Data
*** Block opens ***

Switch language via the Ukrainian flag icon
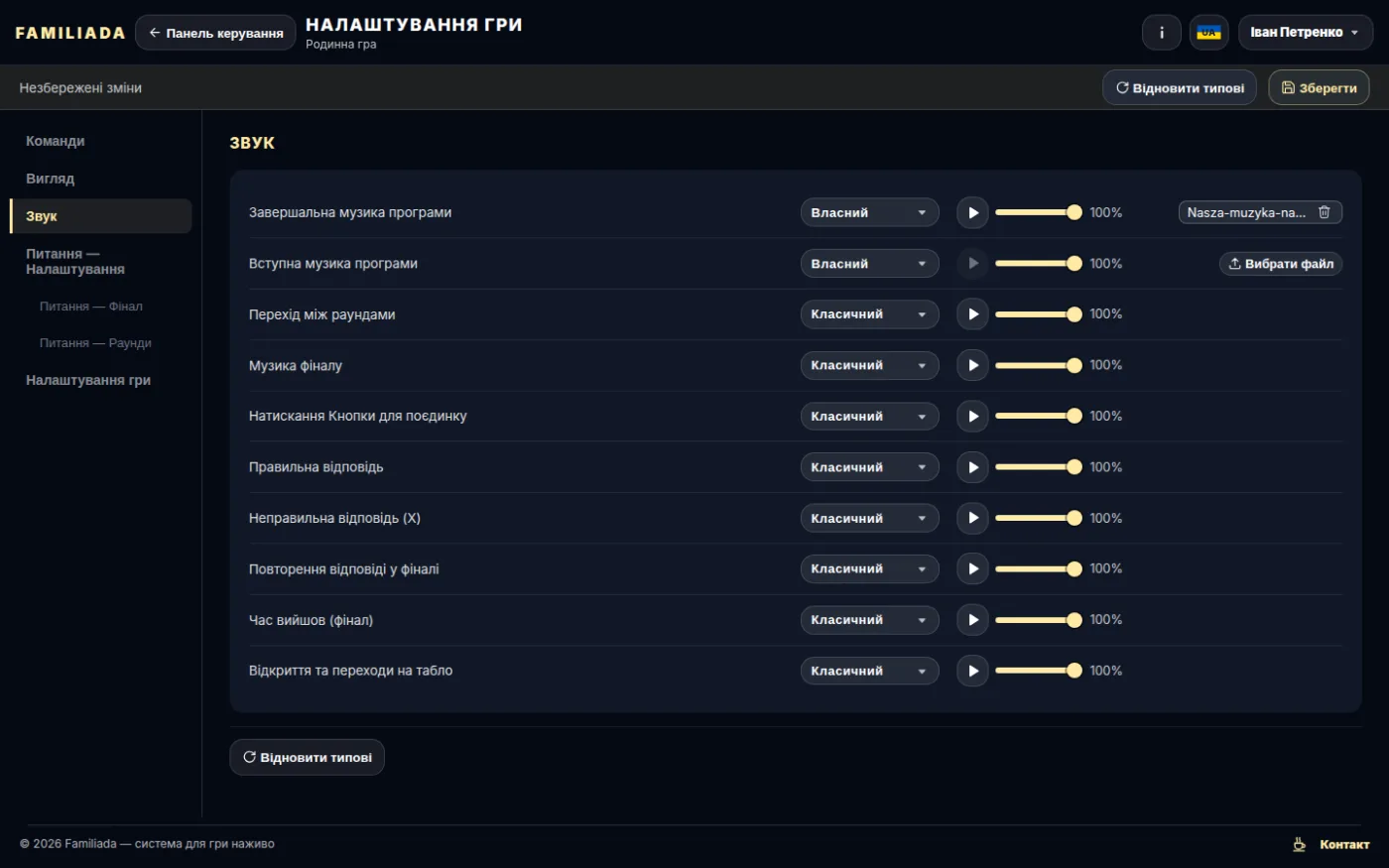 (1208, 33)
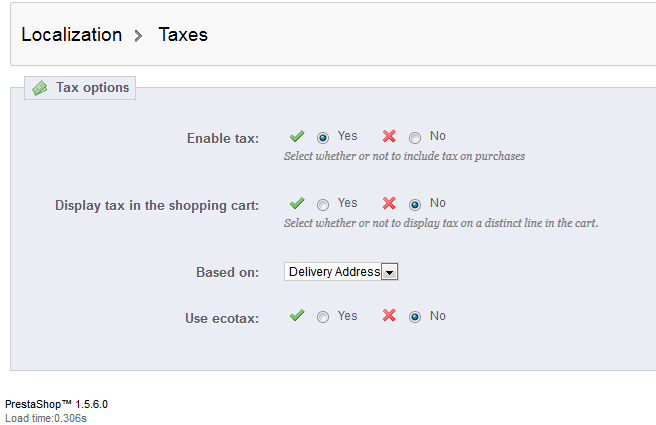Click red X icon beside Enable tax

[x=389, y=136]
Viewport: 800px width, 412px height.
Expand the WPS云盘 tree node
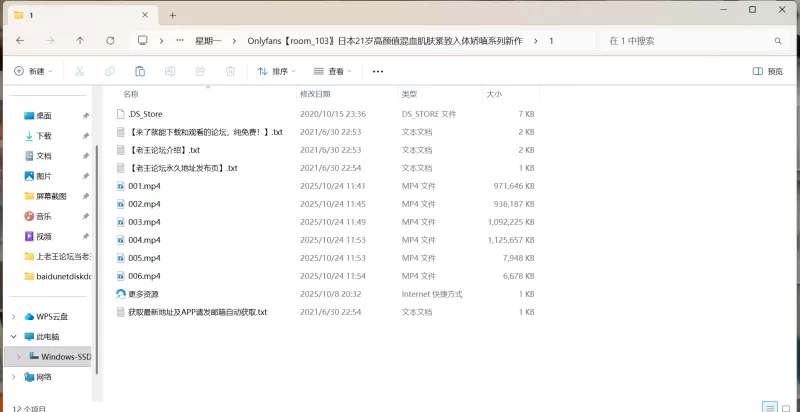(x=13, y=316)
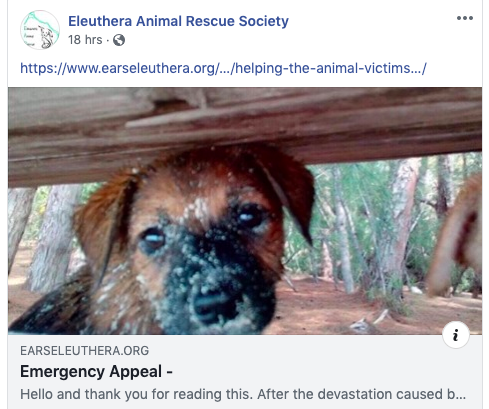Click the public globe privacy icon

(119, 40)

*** Block closes ***

Nothing but the pictures should be left out when the listing is repeated exactly.

Switch language via the Ukrainian flag icon
 (1208, 33)
Click red X icon beside Enable tax

[x=389, y=136]
Viewport: 800px width, 412px height.
Expand the WPS云盘 tree node
(x=13, y=316)
Click the public globe privacy icon

(119, 40)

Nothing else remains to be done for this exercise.